Nor did RockBridge recruit veteran loan officers with enough experience to safely assemble its risky portfolio, the inspector general concluded. “They hired younger, less-experienced ones, and didn’t hire enough of them,” Ingram says. He says he was forced out in 2008 when he complained about the risky direction the bank was taking.

Those on the left complained the banking crisis resulted from “laissez-faire,” forgetting that the federal government effectively nationalized most of the liabilities of the banking system in 1934.  That’s right; when you deposit $100 in your bank account you are actually lending the money to Uncle Sam, who re-lends it at the same rate to the bank.  FDIC is effectively a government institution, and the fees on banks are effectively taxes, which of course are passed onto the public.  The government didn’t seem to care that wildcat banks in Georgia colluded with property speculators and ran wild with government loans made at risk free rates.

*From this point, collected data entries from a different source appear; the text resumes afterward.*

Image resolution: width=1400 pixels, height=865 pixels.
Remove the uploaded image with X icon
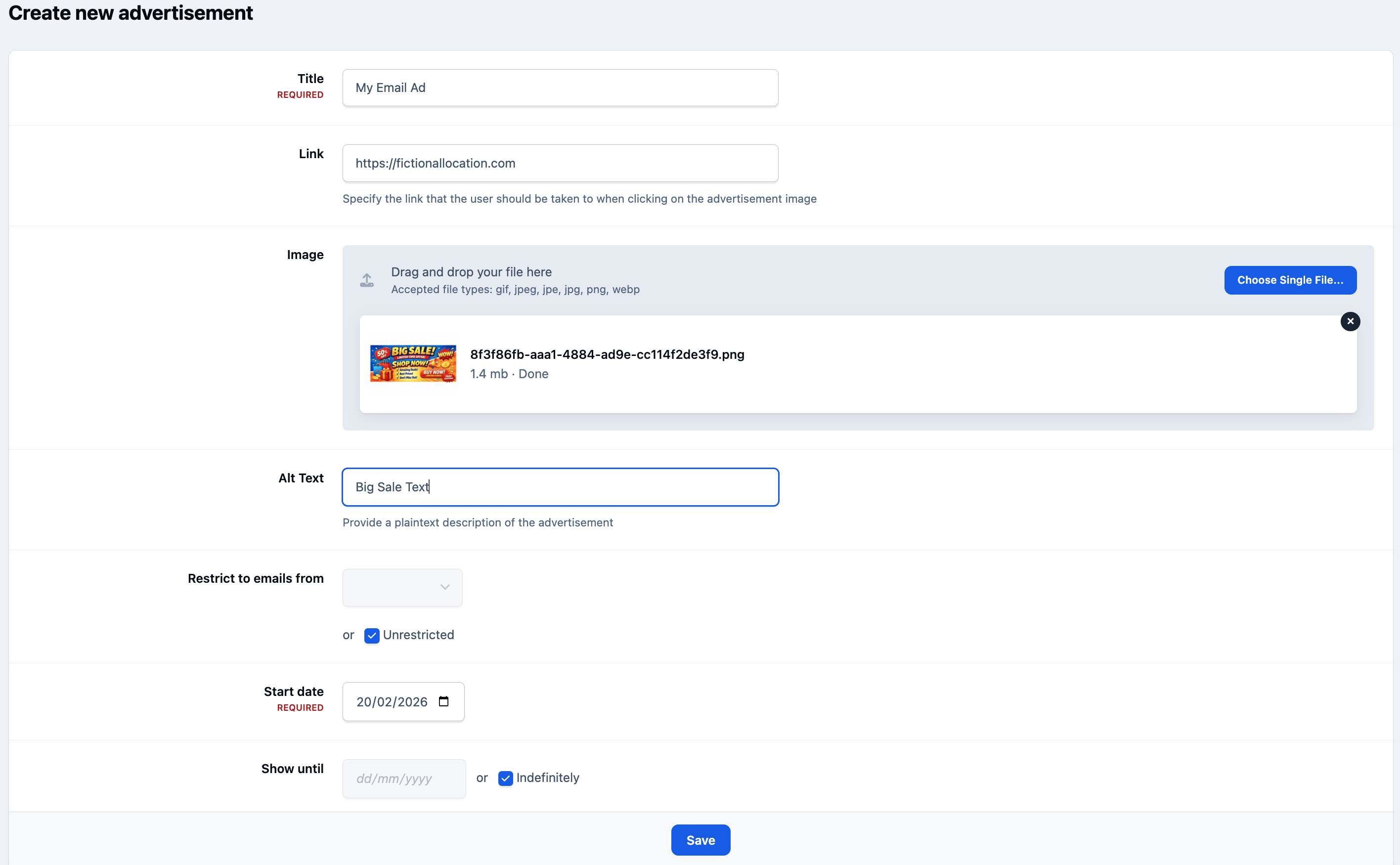1350,321
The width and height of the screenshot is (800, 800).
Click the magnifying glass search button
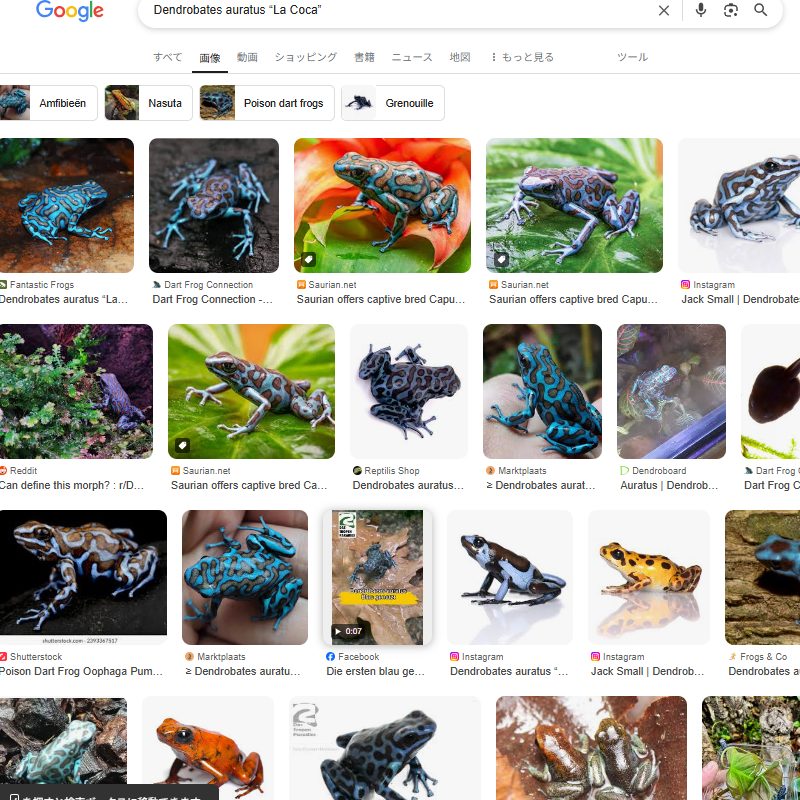coord(761,10)
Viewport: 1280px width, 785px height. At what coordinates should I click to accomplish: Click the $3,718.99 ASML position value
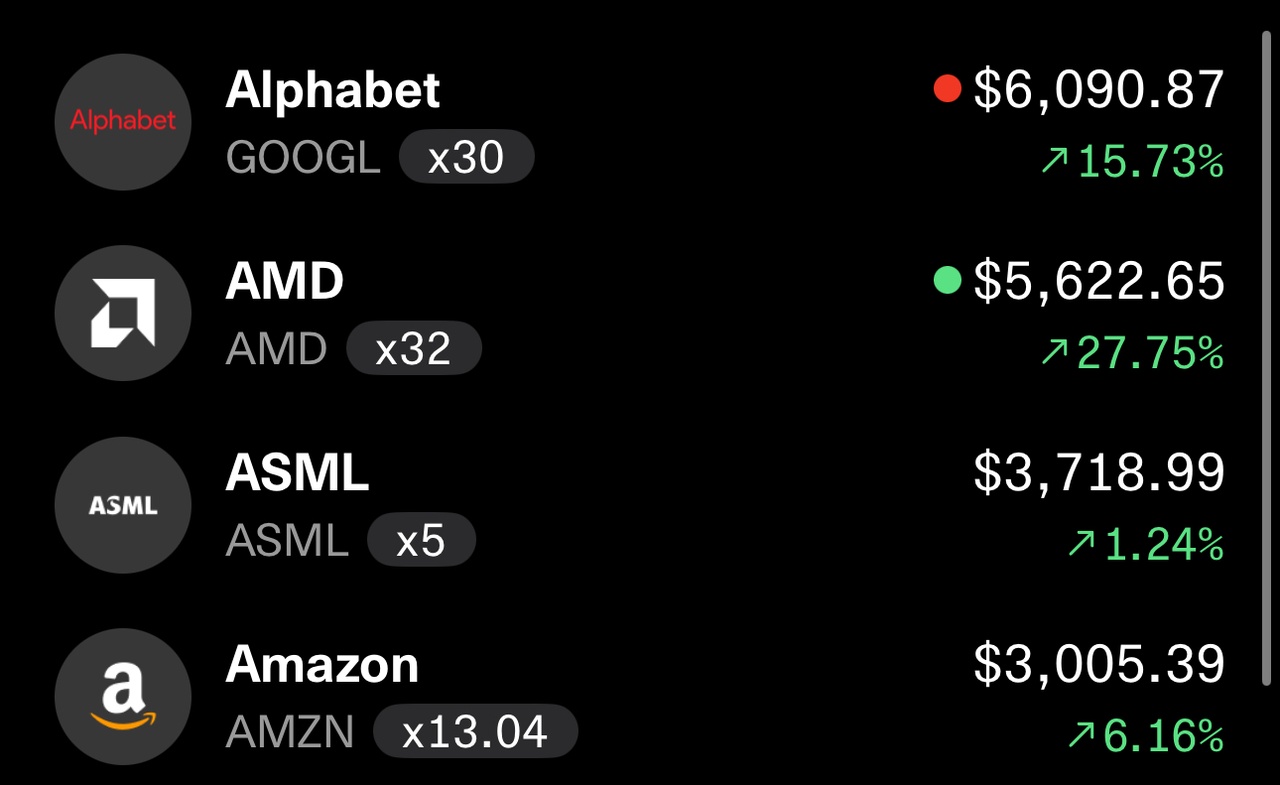1099,473
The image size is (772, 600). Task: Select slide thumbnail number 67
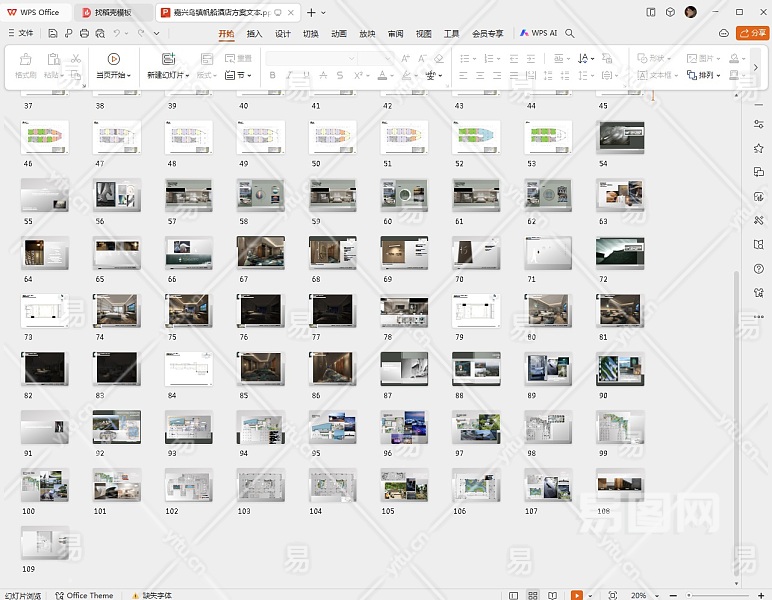point(260,254)
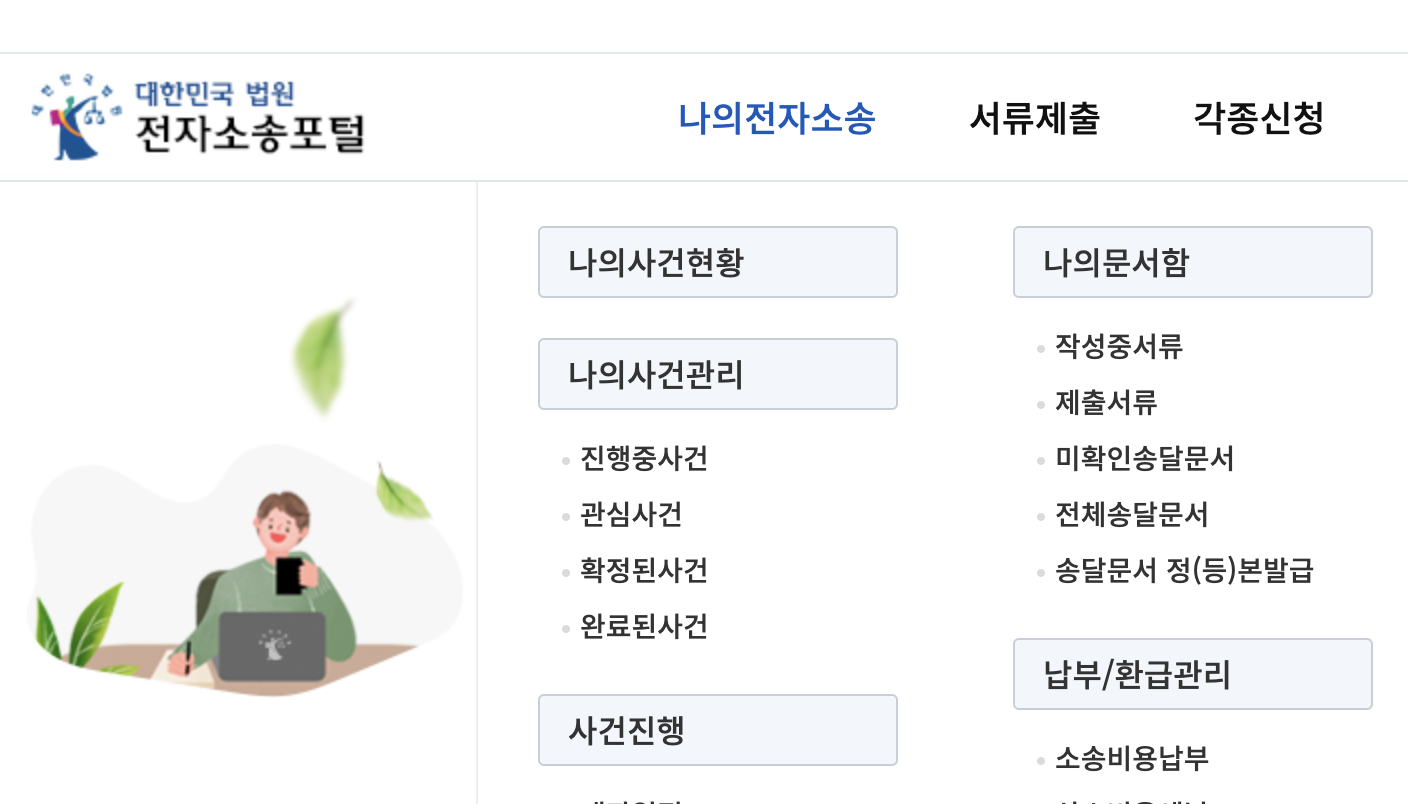Image resolution: width=1408 pixels, height=804 pixels.
Task: Open the 관심사건 page
Action: point(633,514)
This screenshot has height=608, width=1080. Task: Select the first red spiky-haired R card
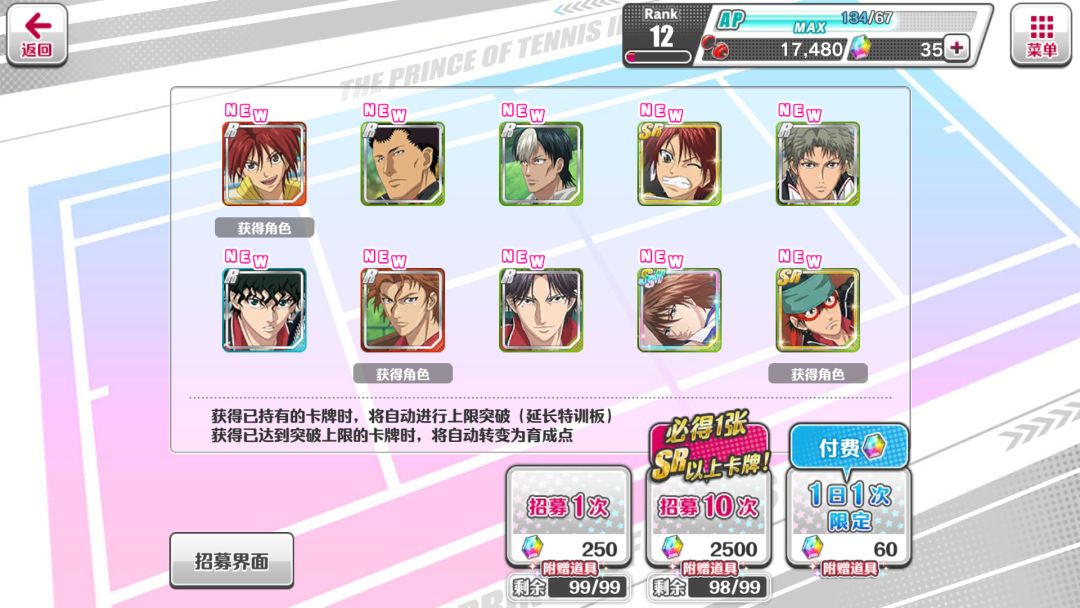(264, 164)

But some on the right were arguably even worse, not paying enough attention to this problem and constantly harping on the need for “deregulation,” aka the doctrine of “business should be free of regulations that inhibit their ability to loot the Treasury.”

I’m amazed that after the S&L fiasco of the 1980s our government wasn’t able to figure out the problem.  Or maybe they do understand the problem, but are in the pocket of property developers.

And of course now if someone proposed a crackdown, there’d be complaints about how it would “starve the economy of capital, and slow the recovery.”  Just one more side-effect that results when hawks at the Fed prevent an adequate recovery in NGDP.

Update:  I just saw an example of the “blame it all on laissez-faire” meme discussed in Arnold Kling’s blog.  And Barry Eichengreen isn’t even very left wing.